Native Title ruling in Sagong Tasi and other cases not accepted by government
Published: 05 September 2014
It’s confirmed. The accepted standard in the Sagong Tasi, Adong Kuwau and Madeli Sallehcases, amongst other notable native title judgments in Malaysia – that customary (native) title can be attained by common law principles – is NOT accepted by the government.
The lawyers for the Pahang State Government and the Federal Government intimated this during the hearing of the appeal brought forward by the Semaq Beri in the Kampung Mengkapor case yesterday. The Orang Asli plaintiffs in this case had lost their land rights claim in the Kuantan High Court on 29 October 2013.
One of the grounds for the current appeal is that the High Court judge failed to consider the precedents in the Sagong Tasi and Adong Kuwau cases and treated the matter as a purely land matter under the National Land Code and in accordance to the Aboriginal Peoples Act.
For the past year or more, it had become apparent to those in Orang Asli land rights advocacy that there seemed to be a concerted and determined attempt to challenge all Orang Asli land rights cases with much vigour and loyalty to the government, so as to reverse the decisions in Adong Kuwau and Sagong Tasi.
Reactions of government representatives at public consultations and at discussions on the report of the Suhakam Inquiry into the Land Rights of the Orang Asli/Orang Asal, also attest to this.
But now we have firm confirmation: The government is not going to let the courts say that the Orang Asli have customary rights to their proven traditional territories.

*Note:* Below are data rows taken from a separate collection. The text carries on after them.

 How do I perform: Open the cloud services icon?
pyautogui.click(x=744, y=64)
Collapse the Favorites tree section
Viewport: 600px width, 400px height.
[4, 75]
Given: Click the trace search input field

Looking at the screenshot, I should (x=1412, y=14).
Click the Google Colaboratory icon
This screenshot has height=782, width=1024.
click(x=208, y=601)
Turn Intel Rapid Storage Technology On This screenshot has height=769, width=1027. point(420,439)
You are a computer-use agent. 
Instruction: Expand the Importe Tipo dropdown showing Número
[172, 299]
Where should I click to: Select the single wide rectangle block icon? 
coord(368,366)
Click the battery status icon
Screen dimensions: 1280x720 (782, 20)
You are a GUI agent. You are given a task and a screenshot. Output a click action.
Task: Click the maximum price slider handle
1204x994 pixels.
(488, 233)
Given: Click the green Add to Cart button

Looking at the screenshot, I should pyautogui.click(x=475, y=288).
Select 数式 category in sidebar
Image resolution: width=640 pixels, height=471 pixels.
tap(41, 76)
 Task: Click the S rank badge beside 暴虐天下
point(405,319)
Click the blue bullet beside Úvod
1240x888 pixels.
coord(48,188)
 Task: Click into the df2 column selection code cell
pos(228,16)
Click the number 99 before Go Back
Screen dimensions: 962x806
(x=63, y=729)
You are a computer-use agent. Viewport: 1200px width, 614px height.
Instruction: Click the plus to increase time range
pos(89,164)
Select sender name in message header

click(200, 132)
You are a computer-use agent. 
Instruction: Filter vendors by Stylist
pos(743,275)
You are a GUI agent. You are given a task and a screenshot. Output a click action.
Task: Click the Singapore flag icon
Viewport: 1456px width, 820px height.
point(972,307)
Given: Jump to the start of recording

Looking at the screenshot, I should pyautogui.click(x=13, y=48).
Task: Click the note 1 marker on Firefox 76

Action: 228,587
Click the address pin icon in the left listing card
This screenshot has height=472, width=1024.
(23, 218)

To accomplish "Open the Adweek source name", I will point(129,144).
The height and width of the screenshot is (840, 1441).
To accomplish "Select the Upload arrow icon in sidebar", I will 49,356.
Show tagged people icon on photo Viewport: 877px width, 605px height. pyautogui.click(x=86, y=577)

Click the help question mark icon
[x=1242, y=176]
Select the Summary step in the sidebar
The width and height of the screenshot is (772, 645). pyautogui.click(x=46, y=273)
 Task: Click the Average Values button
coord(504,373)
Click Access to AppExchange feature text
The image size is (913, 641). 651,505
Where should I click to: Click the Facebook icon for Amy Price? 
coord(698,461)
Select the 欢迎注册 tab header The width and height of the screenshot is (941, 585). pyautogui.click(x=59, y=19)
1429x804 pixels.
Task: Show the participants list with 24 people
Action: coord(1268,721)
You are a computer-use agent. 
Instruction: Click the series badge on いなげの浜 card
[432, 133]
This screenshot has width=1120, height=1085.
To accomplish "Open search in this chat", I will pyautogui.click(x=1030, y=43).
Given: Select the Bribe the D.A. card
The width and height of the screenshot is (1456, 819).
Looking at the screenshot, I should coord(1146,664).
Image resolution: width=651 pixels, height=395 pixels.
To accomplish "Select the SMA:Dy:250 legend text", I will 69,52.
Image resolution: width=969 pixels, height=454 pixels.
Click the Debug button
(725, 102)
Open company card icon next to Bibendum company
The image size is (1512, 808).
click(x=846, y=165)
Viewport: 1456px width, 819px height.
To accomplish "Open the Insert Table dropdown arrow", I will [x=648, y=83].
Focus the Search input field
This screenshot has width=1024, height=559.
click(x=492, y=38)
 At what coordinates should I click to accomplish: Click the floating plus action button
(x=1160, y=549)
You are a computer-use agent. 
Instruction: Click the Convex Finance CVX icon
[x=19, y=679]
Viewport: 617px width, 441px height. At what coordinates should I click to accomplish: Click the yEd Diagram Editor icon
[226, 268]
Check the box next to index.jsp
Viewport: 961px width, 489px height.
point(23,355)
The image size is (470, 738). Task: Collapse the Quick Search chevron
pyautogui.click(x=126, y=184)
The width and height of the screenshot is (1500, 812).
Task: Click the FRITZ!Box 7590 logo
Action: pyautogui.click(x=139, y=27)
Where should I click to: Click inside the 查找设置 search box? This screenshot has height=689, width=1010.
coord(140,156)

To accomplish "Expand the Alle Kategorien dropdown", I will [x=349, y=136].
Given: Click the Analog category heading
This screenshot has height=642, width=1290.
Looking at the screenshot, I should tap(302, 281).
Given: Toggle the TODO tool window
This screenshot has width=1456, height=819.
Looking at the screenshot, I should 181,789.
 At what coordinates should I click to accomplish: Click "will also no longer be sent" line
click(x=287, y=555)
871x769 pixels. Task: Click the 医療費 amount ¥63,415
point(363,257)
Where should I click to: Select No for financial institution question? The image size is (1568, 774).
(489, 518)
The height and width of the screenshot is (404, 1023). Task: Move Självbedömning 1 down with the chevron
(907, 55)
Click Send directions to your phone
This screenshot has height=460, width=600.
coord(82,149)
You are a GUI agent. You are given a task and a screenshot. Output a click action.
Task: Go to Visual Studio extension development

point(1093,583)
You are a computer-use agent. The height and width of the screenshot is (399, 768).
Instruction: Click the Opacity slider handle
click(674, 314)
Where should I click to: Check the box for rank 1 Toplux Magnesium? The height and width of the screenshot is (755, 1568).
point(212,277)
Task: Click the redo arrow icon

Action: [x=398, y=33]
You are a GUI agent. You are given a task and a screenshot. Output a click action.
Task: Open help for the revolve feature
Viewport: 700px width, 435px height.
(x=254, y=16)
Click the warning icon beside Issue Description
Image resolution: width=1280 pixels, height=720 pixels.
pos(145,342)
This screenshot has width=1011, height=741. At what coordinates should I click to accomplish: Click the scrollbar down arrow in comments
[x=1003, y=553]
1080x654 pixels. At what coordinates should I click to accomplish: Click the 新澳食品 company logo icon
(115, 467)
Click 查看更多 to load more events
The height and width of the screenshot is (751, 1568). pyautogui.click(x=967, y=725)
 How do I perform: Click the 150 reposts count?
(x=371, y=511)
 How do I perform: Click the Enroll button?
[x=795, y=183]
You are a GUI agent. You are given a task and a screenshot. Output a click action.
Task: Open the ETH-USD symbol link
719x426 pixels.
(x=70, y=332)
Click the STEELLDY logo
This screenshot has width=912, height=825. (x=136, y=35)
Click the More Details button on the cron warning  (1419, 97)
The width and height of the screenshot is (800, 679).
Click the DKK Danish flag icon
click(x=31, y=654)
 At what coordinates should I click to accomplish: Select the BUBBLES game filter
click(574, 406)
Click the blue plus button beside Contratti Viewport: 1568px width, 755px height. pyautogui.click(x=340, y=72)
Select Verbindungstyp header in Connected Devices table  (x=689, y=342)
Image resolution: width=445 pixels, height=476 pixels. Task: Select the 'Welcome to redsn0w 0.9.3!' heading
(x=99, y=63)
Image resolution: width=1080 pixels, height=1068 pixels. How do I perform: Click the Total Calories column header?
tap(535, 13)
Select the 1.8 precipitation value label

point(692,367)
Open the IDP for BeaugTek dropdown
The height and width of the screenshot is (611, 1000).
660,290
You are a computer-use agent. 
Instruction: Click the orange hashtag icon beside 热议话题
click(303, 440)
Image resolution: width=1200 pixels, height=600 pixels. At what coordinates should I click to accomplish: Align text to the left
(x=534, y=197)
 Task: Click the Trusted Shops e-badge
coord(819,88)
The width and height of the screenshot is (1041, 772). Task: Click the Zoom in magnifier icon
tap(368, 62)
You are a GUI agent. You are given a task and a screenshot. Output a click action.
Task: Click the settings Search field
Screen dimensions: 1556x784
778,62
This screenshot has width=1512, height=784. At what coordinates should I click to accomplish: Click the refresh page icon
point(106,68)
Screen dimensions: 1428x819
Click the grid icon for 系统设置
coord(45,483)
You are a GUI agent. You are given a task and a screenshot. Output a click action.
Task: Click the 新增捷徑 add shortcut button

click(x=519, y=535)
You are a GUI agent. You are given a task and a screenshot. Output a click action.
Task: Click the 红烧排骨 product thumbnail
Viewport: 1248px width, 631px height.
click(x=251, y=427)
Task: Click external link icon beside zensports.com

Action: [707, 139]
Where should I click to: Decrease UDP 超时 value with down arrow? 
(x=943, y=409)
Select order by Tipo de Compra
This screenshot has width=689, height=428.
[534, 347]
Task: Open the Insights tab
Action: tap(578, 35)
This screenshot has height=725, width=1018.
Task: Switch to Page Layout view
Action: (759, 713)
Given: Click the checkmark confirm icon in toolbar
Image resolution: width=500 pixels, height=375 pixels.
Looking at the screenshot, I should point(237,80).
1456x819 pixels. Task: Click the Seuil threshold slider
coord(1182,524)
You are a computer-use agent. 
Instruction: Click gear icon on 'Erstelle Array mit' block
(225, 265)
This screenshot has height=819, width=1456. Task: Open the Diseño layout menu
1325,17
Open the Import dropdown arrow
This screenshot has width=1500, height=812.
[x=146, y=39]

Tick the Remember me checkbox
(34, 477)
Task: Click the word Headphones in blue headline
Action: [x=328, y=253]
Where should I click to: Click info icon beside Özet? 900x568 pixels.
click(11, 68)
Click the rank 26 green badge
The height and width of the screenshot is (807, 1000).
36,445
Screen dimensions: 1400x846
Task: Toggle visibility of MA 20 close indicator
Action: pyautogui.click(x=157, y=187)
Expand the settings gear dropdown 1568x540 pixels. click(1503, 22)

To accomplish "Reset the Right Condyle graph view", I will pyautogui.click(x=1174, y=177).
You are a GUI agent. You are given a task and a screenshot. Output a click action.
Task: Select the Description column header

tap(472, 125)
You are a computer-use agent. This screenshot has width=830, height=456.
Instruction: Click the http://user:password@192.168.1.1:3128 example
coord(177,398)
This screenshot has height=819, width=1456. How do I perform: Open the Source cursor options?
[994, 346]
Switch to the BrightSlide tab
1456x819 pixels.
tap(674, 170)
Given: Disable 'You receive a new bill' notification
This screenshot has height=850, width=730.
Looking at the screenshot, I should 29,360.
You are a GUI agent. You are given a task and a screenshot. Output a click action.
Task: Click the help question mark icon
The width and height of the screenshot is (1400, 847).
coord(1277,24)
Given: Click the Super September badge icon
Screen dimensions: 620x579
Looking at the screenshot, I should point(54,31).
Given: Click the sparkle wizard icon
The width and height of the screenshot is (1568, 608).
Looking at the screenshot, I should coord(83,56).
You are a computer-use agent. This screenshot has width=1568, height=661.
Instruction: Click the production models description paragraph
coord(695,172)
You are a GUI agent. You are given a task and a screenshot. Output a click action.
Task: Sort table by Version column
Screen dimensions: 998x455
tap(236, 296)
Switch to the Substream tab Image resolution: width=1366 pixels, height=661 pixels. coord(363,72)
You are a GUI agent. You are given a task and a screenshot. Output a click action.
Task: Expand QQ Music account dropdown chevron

The current appeal continues on 9 October 2014 when the Senior Federal Counsel is expected to argue his case as to why the Kuantan High Court judge was right in not considering the Sagong Tasi and Adong Kuwau precedents in her judgment.
COAC | 5 September 2014
Yoges explaining some technical matters to the Semaq Beri during a break in the Appeal proceedings on 4 September 2014.